Молния зажглась над головой Аладьина, висела, горела и не пропадала. Лиловая труба сипела и хрипела, слов не разберешь. Зато стали слышны пьяно — веселые выкрики бурлившей толпы:
— Налетели гуси со всей Руси… И — их, хозяева, господа, сгинь — пропади!
— Мямлишь чего? — спрашивали чужие мужики Бородухина. — Отойди! ДаЙ — кось я поглажу разок, страсть захотелось!
— Кто бьет, тому не больно…
— Я говорю: сухое, старое, а — атлично горит! Кра — со — та!
— Неудобь вышла, — трезво, рассудительно пожалел кто‑то из незнакомых мужиков.
— Да ведь нам землишки не достанется, дальние, — сердито отвечали, спорили сзади. — Так хоть капелькой какой попользоваться, песчинкой…
— Не грешно. И нашего пота кровавого тут предостаточно.
— Бери любое — время такое! Нету запрету!
— Ха! Что ты на себе унесешь? Ловкачи сообразили эвон, лошадок запрягли, прикатили на телегах, воза наложат что надо.
— Наложат им самим по маковку!
— Не свободе учишь — грабежу, поджогу! — твердил свое Никита Аладьин. — Посмей тронь, ответишь! — и словно подставлял под шашку — молнию большую свою голову, уроненную на плечо. — Нет, ты себе на уме, вижу, знаешь, что делаешь. Эвон какую прорву всего нахапал. Крепче каблуком‑то прижимай — убежит!.. А и вы, ребята, мужики, больно хороши: кого слушаетесь?
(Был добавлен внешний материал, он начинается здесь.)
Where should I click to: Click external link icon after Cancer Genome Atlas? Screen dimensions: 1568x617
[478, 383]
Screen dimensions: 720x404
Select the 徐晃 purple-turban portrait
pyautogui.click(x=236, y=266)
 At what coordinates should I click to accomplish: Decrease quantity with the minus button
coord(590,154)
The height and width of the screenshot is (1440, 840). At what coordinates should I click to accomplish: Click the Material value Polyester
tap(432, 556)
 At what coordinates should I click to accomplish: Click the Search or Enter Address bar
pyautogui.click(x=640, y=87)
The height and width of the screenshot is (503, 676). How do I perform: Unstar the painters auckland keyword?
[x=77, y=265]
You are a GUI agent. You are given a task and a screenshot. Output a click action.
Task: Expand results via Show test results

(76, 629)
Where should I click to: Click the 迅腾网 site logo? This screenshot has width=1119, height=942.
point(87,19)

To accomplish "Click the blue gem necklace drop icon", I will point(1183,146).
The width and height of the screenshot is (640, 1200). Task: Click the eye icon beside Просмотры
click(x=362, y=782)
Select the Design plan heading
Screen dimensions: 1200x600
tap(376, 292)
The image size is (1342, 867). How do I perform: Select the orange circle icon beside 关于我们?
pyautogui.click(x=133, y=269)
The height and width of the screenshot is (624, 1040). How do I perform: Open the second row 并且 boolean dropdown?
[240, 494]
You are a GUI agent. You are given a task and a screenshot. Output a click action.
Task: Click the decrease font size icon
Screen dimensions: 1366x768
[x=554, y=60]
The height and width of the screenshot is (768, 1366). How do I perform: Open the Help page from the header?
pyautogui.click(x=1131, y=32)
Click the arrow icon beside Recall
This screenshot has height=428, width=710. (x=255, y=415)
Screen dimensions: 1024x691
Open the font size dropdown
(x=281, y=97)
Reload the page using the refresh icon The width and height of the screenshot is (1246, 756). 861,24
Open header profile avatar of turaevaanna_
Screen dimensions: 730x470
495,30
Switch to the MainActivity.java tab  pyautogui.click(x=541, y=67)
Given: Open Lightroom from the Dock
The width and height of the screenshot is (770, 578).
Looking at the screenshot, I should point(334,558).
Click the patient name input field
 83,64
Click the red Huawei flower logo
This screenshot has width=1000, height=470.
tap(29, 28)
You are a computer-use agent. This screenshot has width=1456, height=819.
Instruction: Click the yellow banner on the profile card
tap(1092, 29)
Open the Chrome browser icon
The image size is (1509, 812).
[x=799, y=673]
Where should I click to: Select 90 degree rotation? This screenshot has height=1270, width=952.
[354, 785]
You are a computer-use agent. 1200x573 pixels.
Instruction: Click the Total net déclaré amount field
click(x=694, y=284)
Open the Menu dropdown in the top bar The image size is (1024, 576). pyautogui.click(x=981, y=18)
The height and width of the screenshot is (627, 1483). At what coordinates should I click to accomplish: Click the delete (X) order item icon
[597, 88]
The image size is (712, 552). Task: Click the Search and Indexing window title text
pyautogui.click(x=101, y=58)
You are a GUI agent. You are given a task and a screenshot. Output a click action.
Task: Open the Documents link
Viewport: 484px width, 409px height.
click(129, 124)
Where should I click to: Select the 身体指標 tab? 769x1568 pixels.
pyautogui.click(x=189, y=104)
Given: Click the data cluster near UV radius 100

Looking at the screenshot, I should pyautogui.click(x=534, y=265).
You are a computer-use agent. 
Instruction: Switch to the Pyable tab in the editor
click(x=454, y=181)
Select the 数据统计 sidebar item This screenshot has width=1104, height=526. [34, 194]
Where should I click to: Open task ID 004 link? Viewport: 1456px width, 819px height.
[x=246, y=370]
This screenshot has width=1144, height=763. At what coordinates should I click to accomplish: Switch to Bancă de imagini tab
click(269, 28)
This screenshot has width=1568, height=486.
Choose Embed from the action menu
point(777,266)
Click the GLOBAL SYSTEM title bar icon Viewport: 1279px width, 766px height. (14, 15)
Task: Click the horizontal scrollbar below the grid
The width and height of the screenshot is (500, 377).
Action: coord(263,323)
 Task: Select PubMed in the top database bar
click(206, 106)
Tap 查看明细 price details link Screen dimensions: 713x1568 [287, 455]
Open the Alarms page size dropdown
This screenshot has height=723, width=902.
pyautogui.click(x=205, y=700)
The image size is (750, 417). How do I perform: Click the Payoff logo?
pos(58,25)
Свое палите, растаскиваете. Пожалеете, да поздно будет.
Евсей Захаров, вырываясь, кричал на людей, как он кричал всегда на коров, когда пас стадо и скотина баловала.
— Ку — да — а?.. Ну, гляди у меня… я вас! — и кидался из рук на Мишку Императора. — Паршивец! Разбессовестные твои бельма!.. Давно — о вижу: поганишь белый свет. Тебя застрелить сам бог велит, святое дело!